23. The antenna device of claim 19, further comprising a weighting circuit for synthesizing
a signal from the feedback signal, an output of an automatic gain control (AGC) circuit,
and an output of a signal/noise (S/N) detection circuit, and for supplying the synthesized
signal to said tuning voltage supply terminal, wherein said AGC circuit and S/N detection
circuit are coupled with the output of said tuner circuit,
24. The antenna device of claim 19, further comprising a weighting circuit for synthesizing
a signal from the feedback voltage, an output of an automatic gain control (AGC) circuit,
and an output of an error detection circuit, and for supplying the synthesized signal
to said tuning voltage supply terminal,
wherein said AGC circuit is coupled with the output of said tuner circuit, and
wherein said error detection circuit is coupled with the output of said AGC circuit
via a digital demodulation circuit,
25. The antenna device of claim 1, wherein said resonance circuit is located closely to
a radio frequency (RF) apparatus coupled with said resonance circuit.
26. The antenna device of claim 25, wherein an output of said resonance circuit is directly
connected to a semiconductor circuit of a tuner circuit included in said RF apparatus.
27. The antenna device of claim 1, wherein said resonance circuit is separated from a
radio frequency (RF) apparatus coupled with said resonance circuit.
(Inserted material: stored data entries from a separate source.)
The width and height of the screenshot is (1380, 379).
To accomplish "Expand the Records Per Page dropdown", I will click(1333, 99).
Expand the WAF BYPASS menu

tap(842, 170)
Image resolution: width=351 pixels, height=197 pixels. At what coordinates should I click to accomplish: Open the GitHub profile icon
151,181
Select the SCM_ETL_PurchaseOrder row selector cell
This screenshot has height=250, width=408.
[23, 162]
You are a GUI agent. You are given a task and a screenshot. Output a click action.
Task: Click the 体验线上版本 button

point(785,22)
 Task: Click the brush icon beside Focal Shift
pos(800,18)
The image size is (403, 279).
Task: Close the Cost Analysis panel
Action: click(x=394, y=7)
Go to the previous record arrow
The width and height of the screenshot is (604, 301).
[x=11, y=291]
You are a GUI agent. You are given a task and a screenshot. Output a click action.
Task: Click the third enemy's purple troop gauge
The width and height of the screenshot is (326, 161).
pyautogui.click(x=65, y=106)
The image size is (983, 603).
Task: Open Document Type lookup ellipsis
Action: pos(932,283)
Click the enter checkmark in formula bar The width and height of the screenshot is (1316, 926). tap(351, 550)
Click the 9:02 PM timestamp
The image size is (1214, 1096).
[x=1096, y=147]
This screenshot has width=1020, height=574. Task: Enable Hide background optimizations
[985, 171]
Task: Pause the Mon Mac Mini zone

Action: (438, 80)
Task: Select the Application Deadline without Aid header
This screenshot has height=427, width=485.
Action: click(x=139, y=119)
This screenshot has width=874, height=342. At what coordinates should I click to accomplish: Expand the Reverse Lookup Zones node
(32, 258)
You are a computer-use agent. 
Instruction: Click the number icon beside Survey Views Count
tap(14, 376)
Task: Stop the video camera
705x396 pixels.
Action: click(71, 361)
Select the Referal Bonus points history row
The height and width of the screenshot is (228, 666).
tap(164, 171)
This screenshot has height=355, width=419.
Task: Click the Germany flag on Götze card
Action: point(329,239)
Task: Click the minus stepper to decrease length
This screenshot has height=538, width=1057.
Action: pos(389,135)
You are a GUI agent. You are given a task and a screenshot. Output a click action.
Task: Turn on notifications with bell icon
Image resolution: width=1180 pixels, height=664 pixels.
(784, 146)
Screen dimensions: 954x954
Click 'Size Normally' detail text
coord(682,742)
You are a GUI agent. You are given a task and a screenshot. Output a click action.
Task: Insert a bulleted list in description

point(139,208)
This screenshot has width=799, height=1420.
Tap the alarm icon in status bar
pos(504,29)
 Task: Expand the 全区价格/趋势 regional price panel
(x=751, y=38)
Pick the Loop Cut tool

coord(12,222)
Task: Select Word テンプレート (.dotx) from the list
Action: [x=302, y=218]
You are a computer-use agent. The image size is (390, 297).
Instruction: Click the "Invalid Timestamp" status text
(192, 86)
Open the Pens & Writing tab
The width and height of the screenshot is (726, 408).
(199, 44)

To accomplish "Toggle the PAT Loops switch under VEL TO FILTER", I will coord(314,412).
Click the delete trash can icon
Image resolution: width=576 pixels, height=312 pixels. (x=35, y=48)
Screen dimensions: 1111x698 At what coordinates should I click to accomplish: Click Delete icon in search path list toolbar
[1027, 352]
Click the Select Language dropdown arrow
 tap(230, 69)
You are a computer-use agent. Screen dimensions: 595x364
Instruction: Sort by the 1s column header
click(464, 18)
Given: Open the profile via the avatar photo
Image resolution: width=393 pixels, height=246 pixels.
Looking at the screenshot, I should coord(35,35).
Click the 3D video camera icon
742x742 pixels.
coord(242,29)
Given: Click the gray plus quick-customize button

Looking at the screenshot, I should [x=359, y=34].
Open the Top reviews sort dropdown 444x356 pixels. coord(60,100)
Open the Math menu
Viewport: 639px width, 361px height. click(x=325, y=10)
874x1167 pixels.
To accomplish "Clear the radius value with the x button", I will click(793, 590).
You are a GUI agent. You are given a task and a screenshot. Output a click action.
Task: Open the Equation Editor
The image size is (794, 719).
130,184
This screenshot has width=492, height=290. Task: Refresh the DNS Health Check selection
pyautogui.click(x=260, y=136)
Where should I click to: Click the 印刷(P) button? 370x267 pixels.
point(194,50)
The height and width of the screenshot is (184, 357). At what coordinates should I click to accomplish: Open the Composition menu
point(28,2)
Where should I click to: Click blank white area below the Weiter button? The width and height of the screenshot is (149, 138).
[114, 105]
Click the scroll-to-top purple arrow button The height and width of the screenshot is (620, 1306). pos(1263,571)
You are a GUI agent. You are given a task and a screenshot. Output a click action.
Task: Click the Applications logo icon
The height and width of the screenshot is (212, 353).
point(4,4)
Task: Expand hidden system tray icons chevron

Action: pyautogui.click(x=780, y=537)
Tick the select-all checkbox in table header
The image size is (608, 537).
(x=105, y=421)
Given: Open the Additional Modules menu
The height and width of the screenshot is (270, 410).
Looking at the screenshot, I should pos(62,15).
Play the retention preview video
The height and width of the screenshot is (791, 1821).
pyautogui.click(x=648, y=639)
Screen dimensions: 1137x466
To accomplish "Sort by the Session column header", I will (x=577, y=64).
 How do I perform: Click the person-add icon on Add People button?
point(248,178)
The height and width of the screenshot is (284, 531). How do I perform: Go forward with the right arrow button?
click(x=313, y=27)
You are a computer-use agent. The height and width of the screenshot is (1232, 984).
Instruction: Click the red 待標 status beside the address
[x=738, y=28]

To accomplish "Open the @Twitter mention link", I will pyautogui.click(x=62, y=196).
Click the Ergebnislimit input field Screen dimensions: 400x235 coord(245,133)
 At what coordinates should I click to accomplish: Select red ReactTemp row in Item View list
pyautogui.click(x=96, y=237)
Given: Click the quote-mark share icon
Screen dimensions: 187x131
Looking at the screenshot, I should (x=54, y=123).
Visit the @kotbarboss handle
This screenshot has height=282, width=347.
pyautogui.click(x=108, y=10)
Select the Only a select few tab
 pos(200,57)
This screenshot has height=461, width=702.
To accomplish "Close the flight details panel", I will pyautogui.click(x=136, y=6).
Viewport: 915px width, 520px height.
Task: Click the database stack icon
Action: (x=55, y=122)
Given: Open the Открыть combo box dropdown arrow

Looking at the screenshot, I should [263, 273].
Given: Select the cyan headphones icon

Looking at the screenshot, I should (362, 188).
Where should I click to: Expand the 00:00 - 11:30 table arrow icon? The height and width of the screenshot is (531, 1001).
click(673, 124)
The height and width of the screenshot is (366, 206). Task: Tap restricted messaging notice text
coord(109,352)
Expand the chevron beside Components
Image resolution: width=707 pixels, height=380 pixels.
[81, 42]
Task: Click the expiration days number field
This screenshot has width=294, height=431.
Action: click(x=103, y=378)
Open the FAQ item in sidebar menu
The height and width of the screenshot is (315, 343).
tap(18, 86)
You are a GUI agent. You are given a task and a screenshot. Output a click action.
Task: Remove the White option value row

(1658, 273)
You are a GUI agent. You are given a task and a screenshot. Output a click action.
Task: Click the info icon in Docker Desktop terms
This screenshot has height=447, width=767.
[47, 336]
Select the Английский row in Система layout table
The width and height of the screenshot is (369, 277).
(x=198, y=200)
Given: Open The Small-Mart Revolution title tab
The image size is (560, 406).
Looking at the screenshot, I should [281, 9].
28. The antenna device of claim 1, further comprising:
a case for accommodating said variable capacitor, said case being disposed at a leading
end of said antenna element; and
a small antenna having an inductance, being disposed within said case,
wherein the tuning voltage and the signal power at said signal power terminal pass
within said antenna element.
29. An antenna device comprising:
an antenna element;
a plurality of variable capacitors disposed closely to said antenna element, said
variable capacitors being coupled with said antenna element, said variable capacitors
receiving tuning voltages independently; and
a plurality of resonance circuits including said antenna element and said variable
capacitors, respectively,
wherein outputs of said resonance circuits are coupled with a tuner circuit,
wherein a feedback signal is generated from an output of said tuner circuit, and
wherein a capacitance of each of said variable capacitors is varied on the basis
of the feedback signal.
30. The antenna device of claim 29, wherein a single broadcast wave is divided for said
resonance circuits.
31. An antenna device comprising:
a plurality of antenna elements having antenna lengths different from each other;
a plurality of variable capacitors coupled with said antenna elements, respectively;
a plurality of resonance circuits including said antenna elements and said variable
capacitors, respectively; and
a switch for selecting signal powers from said resonance circuits,
wherein an output of said switch is coupled with a tuner circuit,
wherein a feedback signal is generated from an output of said tuner circuit, and
wherein a capacitance of each of said variable capacity capacitors is varied on
the basis of the feedback signal.
32. An antenna device comprising:
an antenna element having a inductance being variable;
a capacitor disposed closely to said antenna element, being coupled with said antenna
element;
a resonance circuit including said antenna element and said capacitor; a tuning voltage
supply terminal for supplying a tuning voltage for varying the inductance of said
antenna element; and
a signal power terminal capable of at least one of sending a signal power to said
resonance circuit and receiving a signal power from said resonance circuit.